START AVAILABLE DATA

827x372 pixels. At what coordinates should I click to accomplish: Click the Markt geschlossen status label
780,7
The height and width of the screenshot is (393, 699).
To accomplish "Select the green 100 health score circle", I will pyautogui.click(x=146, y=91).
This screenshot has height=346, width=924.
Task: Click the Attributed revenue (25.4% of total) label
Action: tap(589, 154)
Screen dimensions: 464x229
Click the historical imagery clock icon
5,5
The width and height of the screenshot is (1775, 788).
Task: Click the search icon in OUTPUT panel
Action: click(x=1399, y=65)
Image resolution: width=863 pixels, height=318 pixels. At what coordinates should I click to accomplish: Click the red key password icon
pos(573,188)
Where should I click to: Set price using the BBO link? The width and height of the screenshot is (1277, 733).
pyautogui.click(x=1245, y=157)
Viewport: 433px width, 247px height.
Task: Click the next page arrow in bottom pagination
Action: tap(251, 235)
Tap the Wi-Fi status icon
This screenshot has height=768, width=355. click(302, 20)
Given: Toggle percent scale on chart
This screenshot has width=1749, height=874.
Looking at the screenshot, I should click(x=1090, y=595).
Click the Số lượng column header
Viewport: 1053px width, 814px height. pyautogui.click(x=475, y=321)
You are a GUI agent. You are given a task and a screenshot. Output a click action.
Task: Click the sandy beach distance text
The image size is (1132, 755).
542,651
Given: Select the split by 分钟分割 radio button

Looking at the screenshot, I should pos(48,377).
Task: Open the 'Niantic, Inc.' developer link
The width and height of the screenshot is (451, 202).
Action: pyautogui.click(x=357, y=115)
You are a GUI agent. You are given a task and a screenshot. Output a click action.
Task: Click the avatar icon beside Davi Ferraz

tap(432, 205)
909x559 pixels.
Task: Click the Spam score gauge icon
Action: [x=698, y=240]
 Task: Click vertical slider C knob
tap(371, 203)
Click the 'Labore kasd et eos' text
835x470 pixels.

END AVAILABLE DATA

» **TASK STATEMENT**
Every record above must be set down again, word for word.

» **ANSWER AREA**
827x372 pixels. At what coordinates should I click to accomplish: Click the Markt geschlossen status label
780,7
The height and width of the screenshot is (393, 699).
To accomplish "Select the green 100 health score circle", I will pyautogui.click(x=146, y=91).
This screenshot has height=346, width=924.
Task: Click the Attributed revenue (25.4% of total) label
Action: tap(589, 154)
Screen dimensions: 464x229
Click the historical imagery clock icon
5,5
The width and height of the screenshot is (1775, 788).
Task: Click the search icon in OUTPUT panel
Action: click(x=1399, y=65)
Image resolution: width=863 pixels, height=318 pixels. At what coordinates should I click to accomplish: Click the red key password icon
pos(573,188)
Where should I click to: Set price using the BBO link? The width and height of the screenshot is (1277, 733).
pyautogui.click(x=1245, y=157)
Viewport: 433px width, 247px height.
Task: Click the next page arrow in bottom pagination
Action: tap(251, 235)
Tap the Wi-Fi status icon
This screenshot has height=768, width=355. click(302, 20)
Given: Toggle percent scale on chart
This screenshot has width=1749, height=874.
Looking at the screenshot, I should click(x=1090, y=595).
Click the Số lượng column header
Viewport: 1053px width, 814px height. pyautogui.click(x=475, y=321)
You are a GUI agent. You are given a task and a screenshot. Output a click action.
Task: Click the sandy beach distance text
The image size is (1132, 755).
542,651
Given: Select the split by 分钟分割 radio button

Looking at the screenshot, I should pos(48,377).
Task: Open the 'Niantic, Inc.' developer link
The width and height of the screenshot is (451, 202).
Action: pyautogui.click(x=357, y=115)
You are a GUI agent. You are given a task and a screenshot. Output a click action.
Task: Click the avatar icon beside Davi Ferraz

tap(432, 205)
909x559 pixels.
Task: Click the Spam score gauge icon
Action: [x=698, y=240]
 Task: Click vertical slider C knob
tap(371, 203)
Click the 'Labore kasd et eos' text
835x470 pixels.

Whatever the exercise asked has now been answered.